It is to be noted that any feature of any of the aspects may be applied to any other aspect, wherever appropriate. Likewise, any advantage of any of the aspects may apply to any of the other aspects. Other objectives, features and advantages of the enclosed embodiments will be apparent from the following detailed disclosure, from the attached dependent claims as well as from the drawings.
Generally, all terms used in the claims are to be interpreted according to their ordinary meaning in the technical field, unless explicitly defined otherwise herein. All references to "a/an/the element, apparatus, component, means, step, etc." are to be interpreted openly as referring to at least one instance of the element, apparatus, component, means, step, etc., unless explicitly stated otherwise. The steps of any method disclosed herein do not have to be performed in the exact order disclosed, unless explicitly stated. The use of "first", "second" etc. for different features/components of the present disclosure are only intended to distinguish the features/components from other similar features/components and not to impart any order or hierarchy to the features/components.

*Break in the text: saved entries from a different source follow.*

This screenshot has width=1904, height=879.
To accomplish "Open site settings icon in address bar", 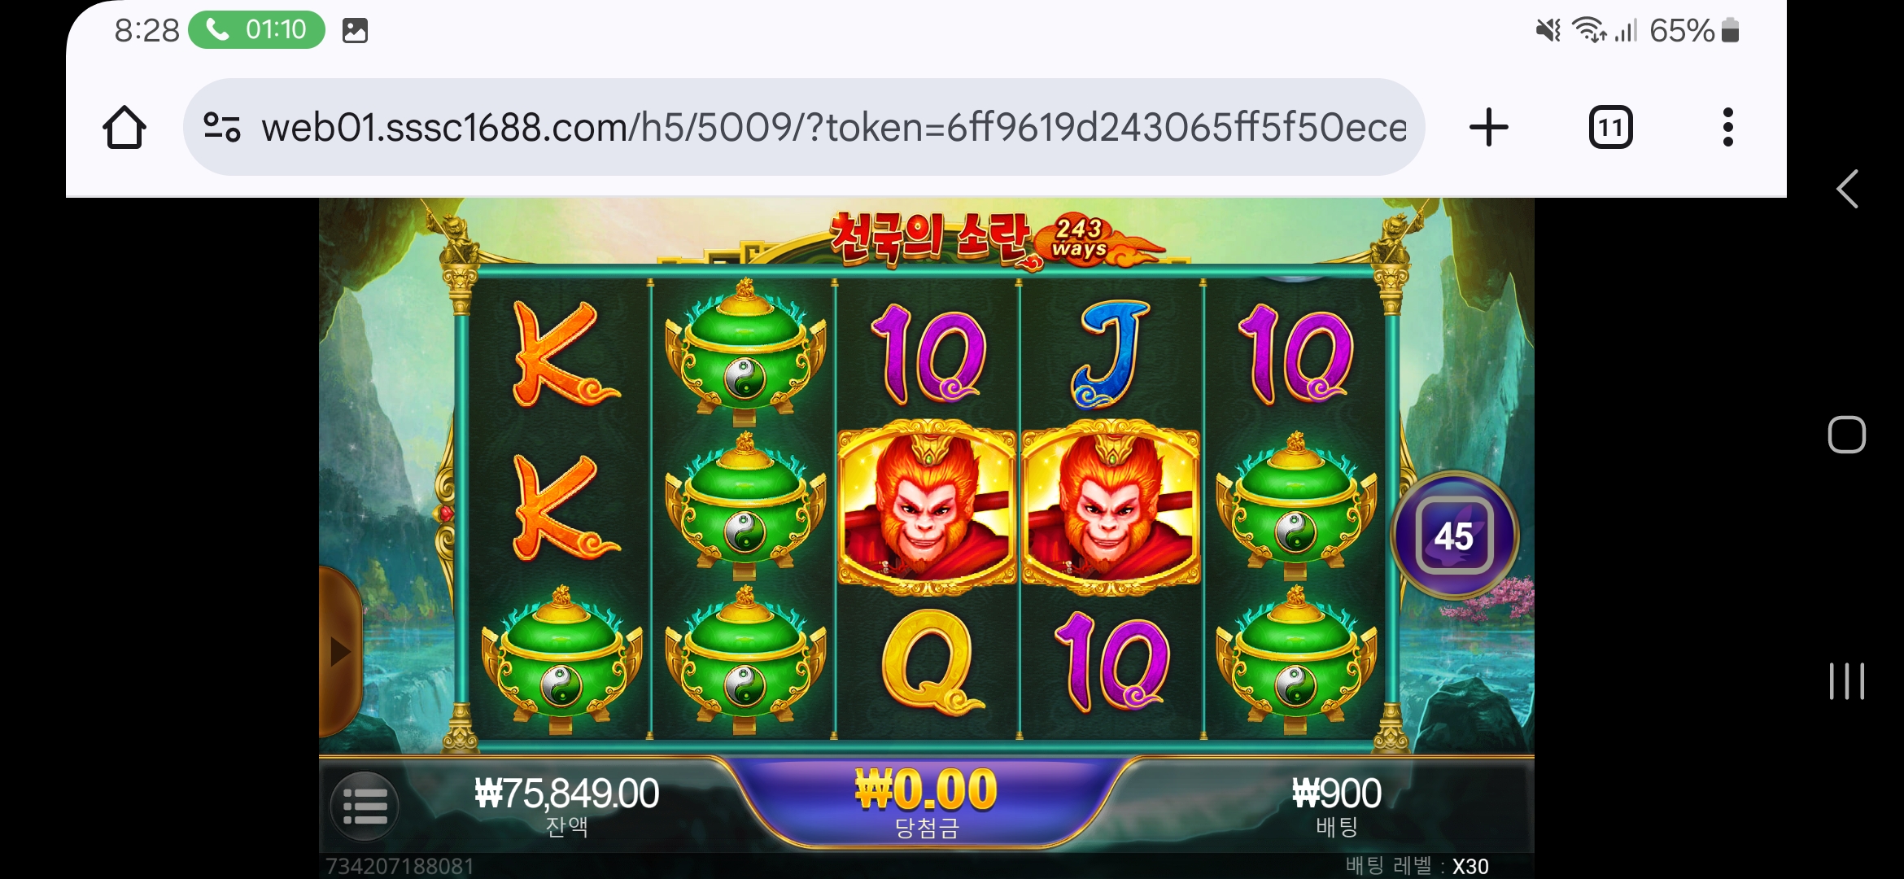I will click(x=221, y=127).
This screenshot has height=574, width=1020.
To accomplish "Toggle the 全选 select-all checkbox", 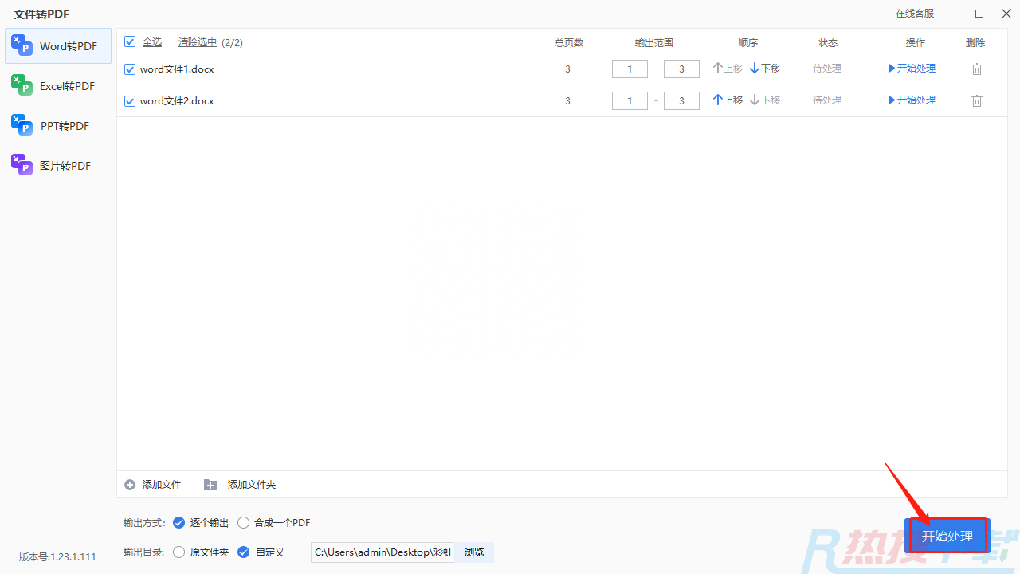I will pyautogui.click(x=130, y=41).
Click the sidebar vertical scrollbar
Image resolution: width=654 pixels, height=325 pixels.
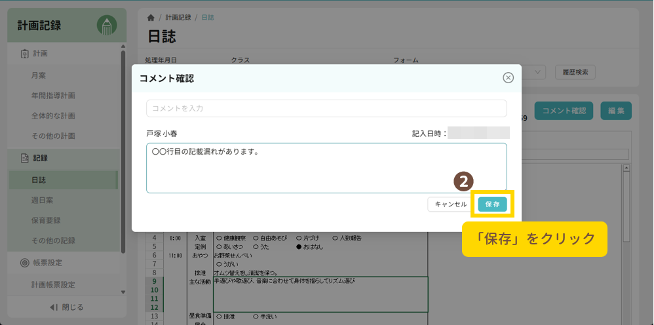click(x=123, y=151)
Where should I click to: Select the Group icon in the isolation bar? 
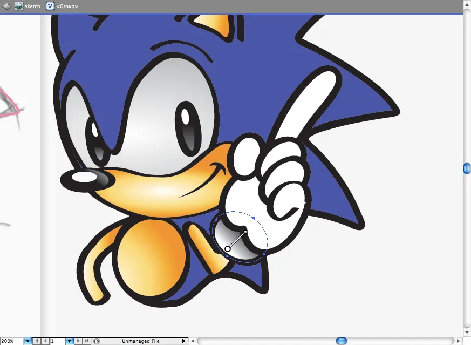click(x=50, y=6)
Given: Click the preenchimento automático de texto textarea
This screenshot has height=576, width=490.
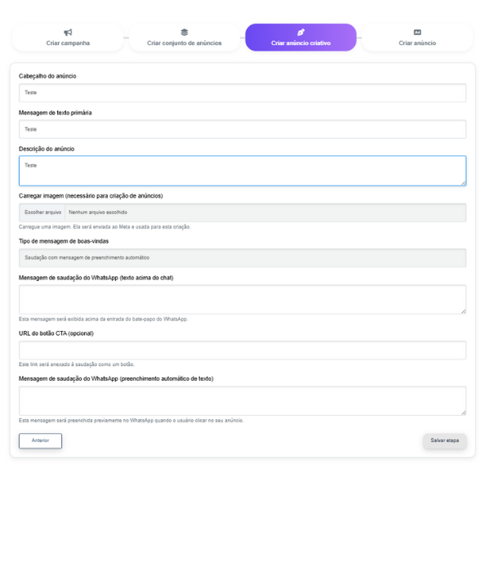Looking at the screenshot, I should (243, 401).
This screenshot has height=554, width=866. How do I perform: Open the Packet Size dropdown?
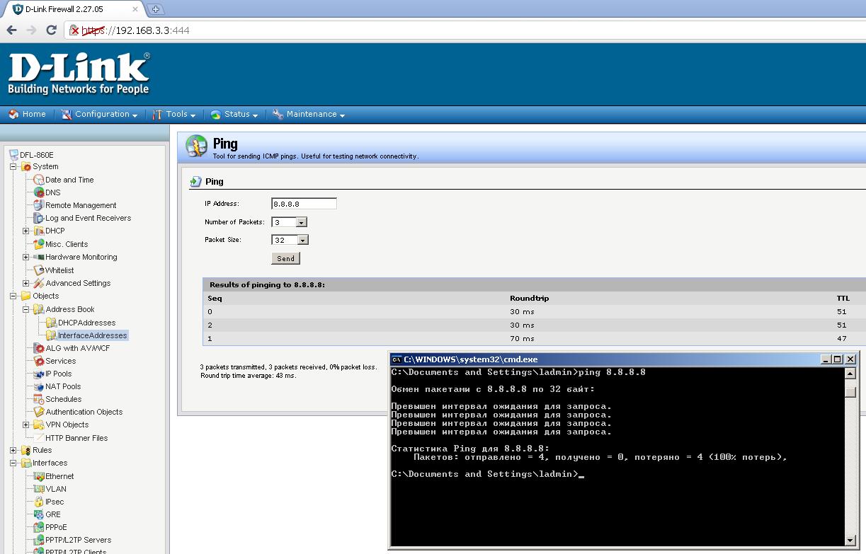302,240
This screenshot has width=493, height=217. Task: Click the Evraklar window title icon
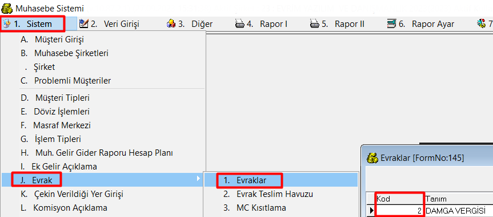tap(373, 158)
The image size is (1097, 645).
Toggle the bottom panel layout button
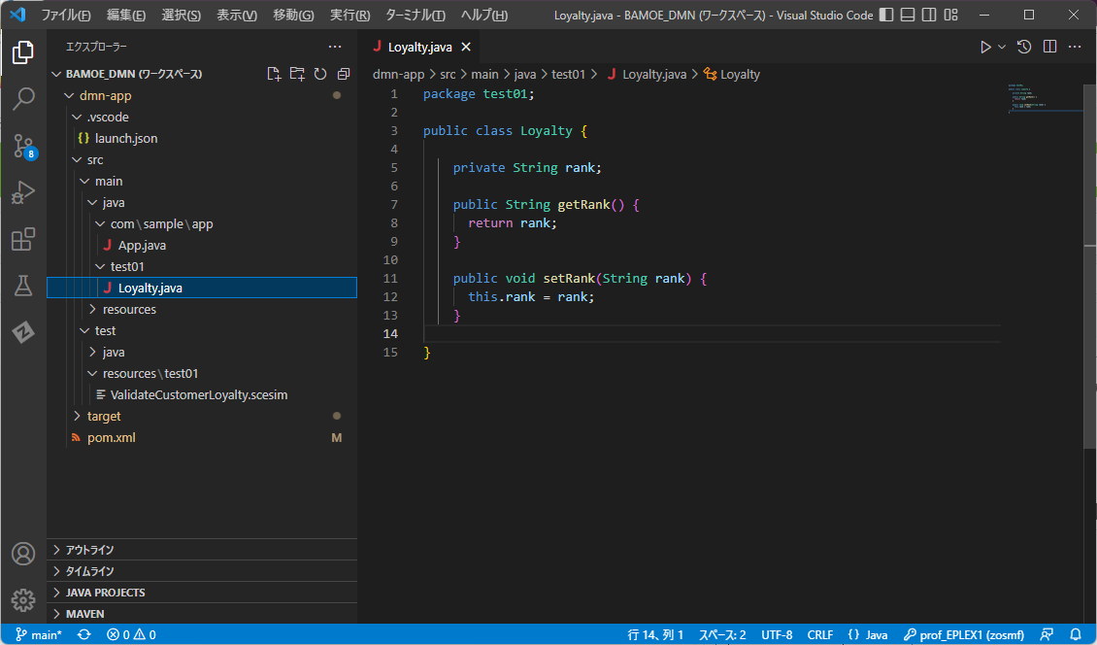tap(908, 16)
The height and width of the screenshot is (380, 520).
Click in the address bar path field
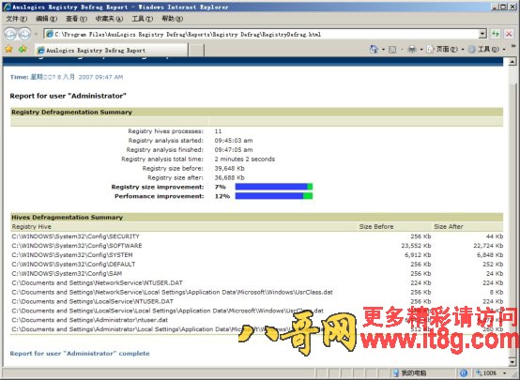(262, 34)
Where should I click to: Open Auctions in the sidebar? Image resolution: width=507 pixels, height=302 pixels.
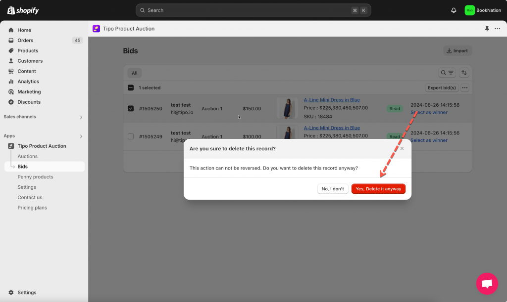(x=28, y=156)
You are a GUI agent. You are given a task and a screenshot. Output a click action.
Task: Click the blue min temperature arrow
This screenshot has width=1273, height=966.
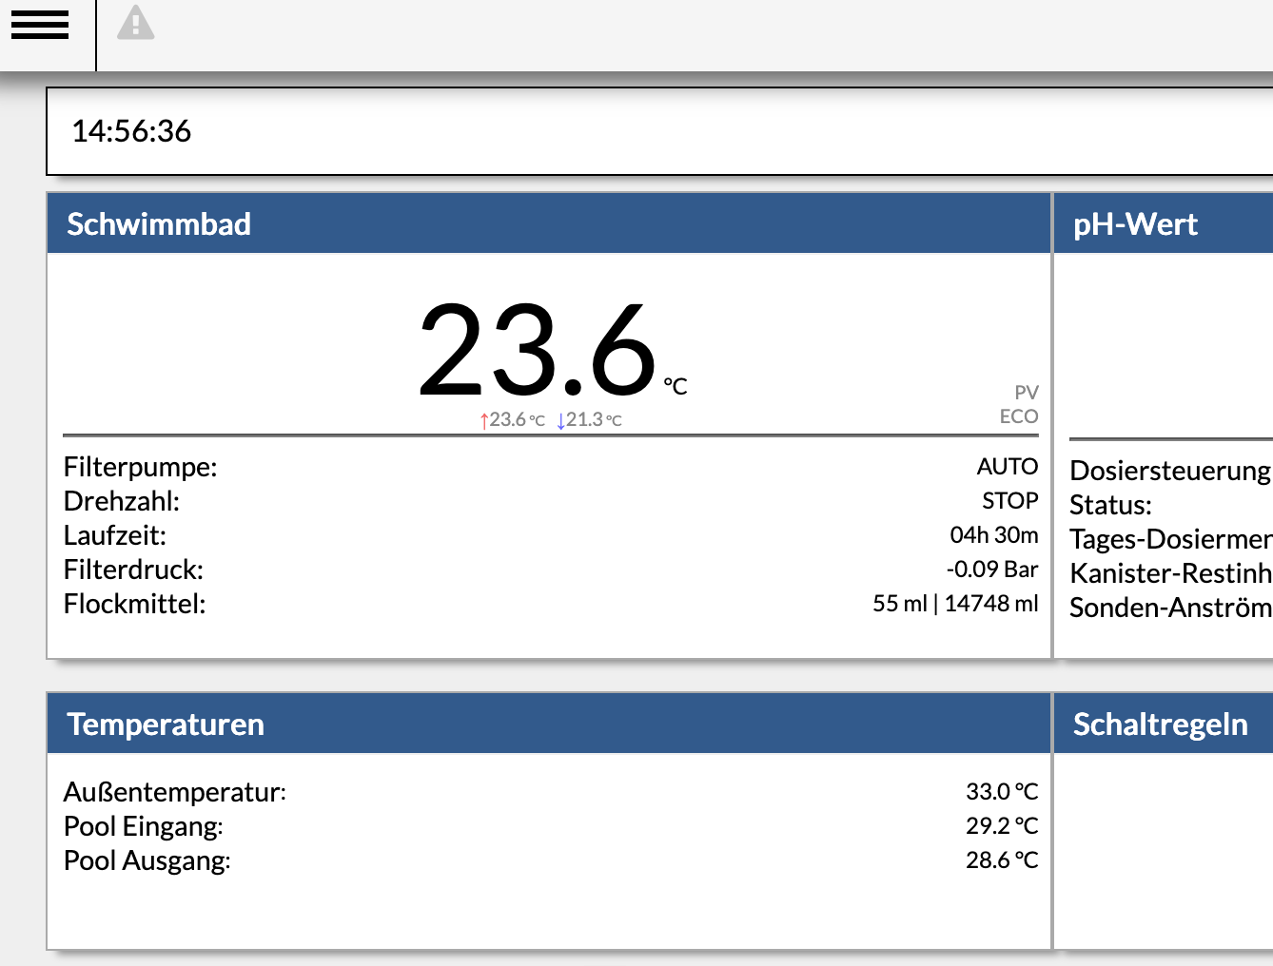coord(560,420)
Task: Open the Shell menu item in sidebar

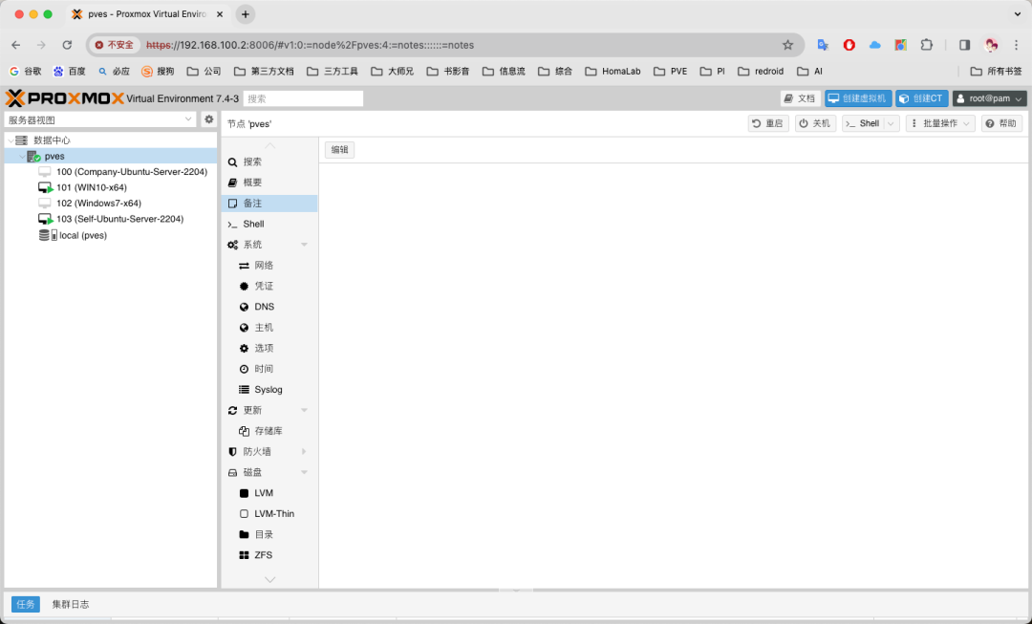Action: coord(253,225)
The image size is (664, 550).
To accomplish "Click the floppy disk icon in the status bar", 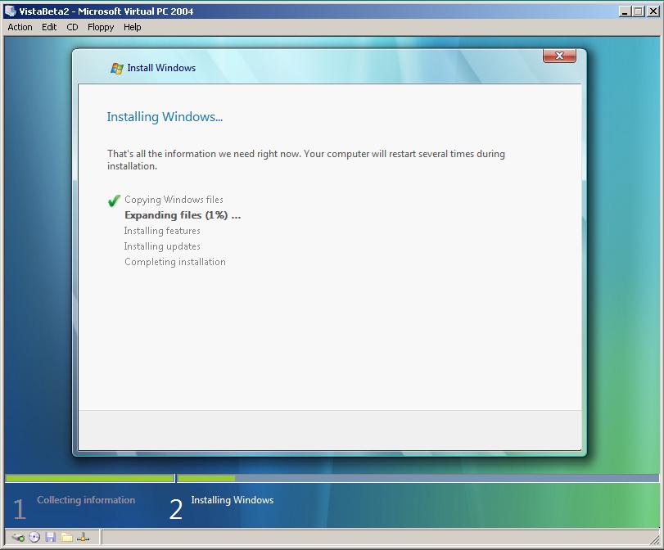I will click(x=50, y=537).
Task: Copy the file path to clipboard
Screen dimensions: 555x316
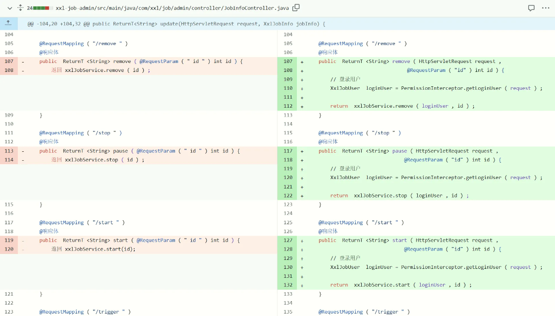Action: (x=296, y=8)
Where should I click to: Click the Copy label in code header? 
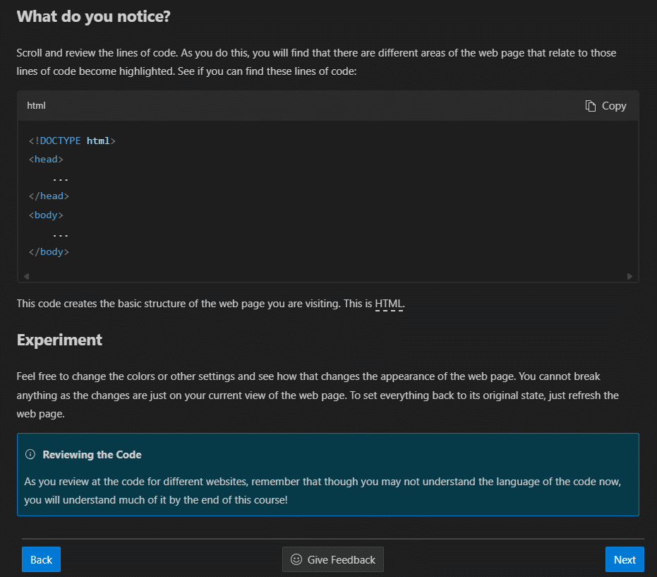tap(614, 106)
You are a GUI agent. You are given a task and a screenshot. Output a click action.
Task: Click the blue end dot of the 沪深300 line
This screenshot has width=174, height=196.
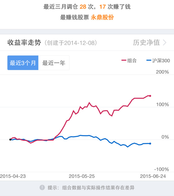coord(150,144)
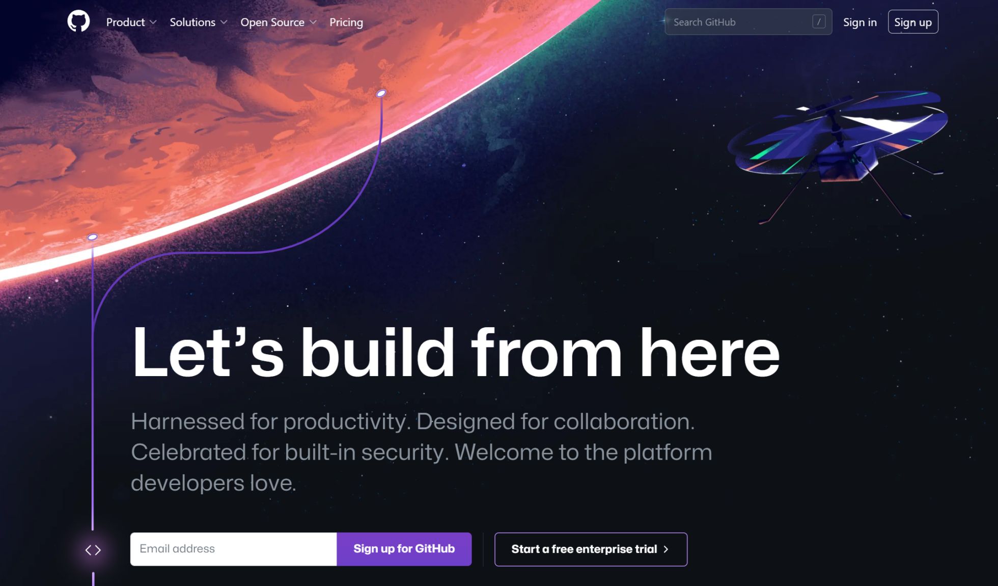Start a free enterprise trial
998x586 pixels.
(x=591, y=549)
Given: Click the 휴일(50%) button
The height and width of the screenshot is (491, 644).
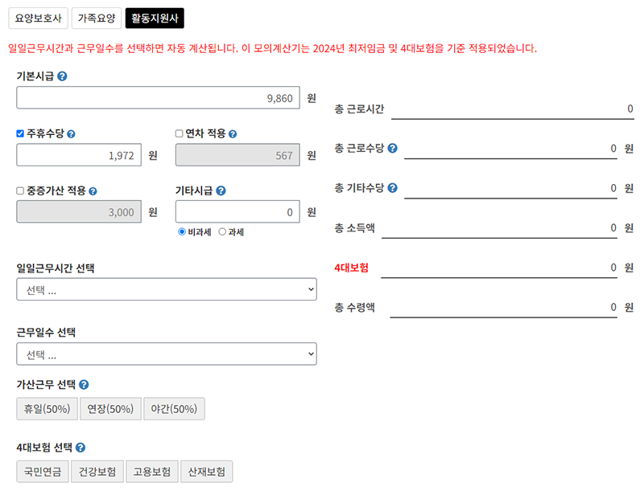Looking at the screenshot, I should (46, 408).
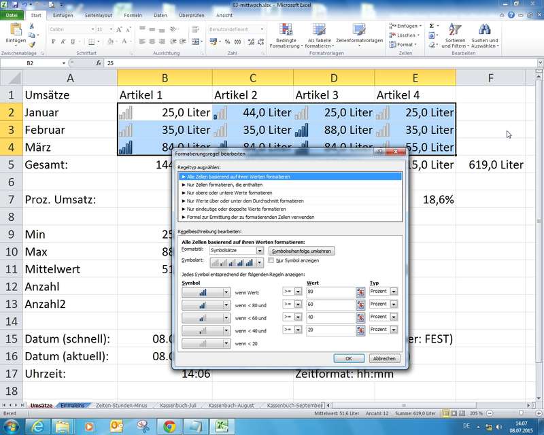Launch Google Chrome from the taskbar

(x=169, y=426)
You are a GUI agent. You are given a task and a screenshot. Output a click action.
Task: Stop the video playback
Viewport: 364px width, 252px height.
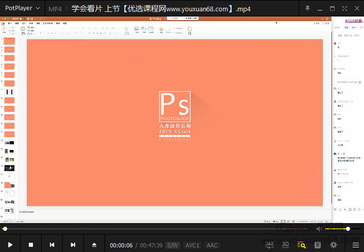pos(31,245)
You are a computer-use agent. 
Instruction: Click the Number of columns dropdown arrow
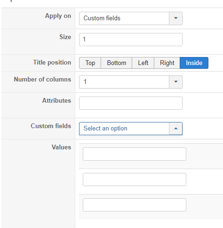pyautogui.click(x=175, y=82)
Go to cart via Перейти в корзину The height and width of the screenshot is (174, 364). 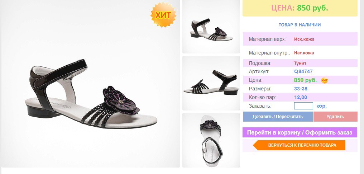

BRIEF DESCRIPTION OF THE DRAWINGS

Embodiments will be described, by way of example, with reference to the accompanying drawings, in which:

Fig 1a illustrates a time stream of an audio file, having a plurality of tones at different pitch and extending over different time durations, a time section of said stream being cut out from one part of the stream and inserted at another part of the stream, in accordance with embodiments of the present invention.
Fig 1b illustrates the time stream of figure 1a after the time section has been inserted, showing some different types of artefacts initially caused by the cut out and insertion, which may be handled in accordance with embodiments of the present invention.
Fig 1c illustrates the time stream of figure 1b, after processing to remove artefacts, in accordance with embodiments of the present invention.
Fig 2 illustrates information which can be stored in a memory cell of a cutting end regarding any tone extending to said cutting end, in accordance with embodiments of the present invention.
Fig 3 illustrates a) a stream being cut in the middle of a tone, b) producing two separate streams where the tone fragments are removed, and c) reconnecting (concatenating) the two streams to produce the original stream and recreating the tone, in accordance with embodiments of the present invention.
Fig 4a is a schematic block diagram of an audio editor, in accordance with embodiments of the present invention.
Fig 4b is a schematic block diagram of an audio editor, illustrating more specific examples in accordance with embodiments of the present invention.
Fig 5 is a schematic flow chart of a method in accordance with embodiments of the present invention.

DETAILED DESCRIPTION

Embodiments will now be described more fully hereinafter with reference to the accompanying drawings, in which certain embodiments are shown. However, other embodiments in many different forms are possible within the scope of the present disclosure. Rather, the following embodiments are provided by way of example so that this disclosure will be thorough and complete, and will fully convey the scope of the disclosure to those skilled in the art. Like numbers refer to like elements throughout the description.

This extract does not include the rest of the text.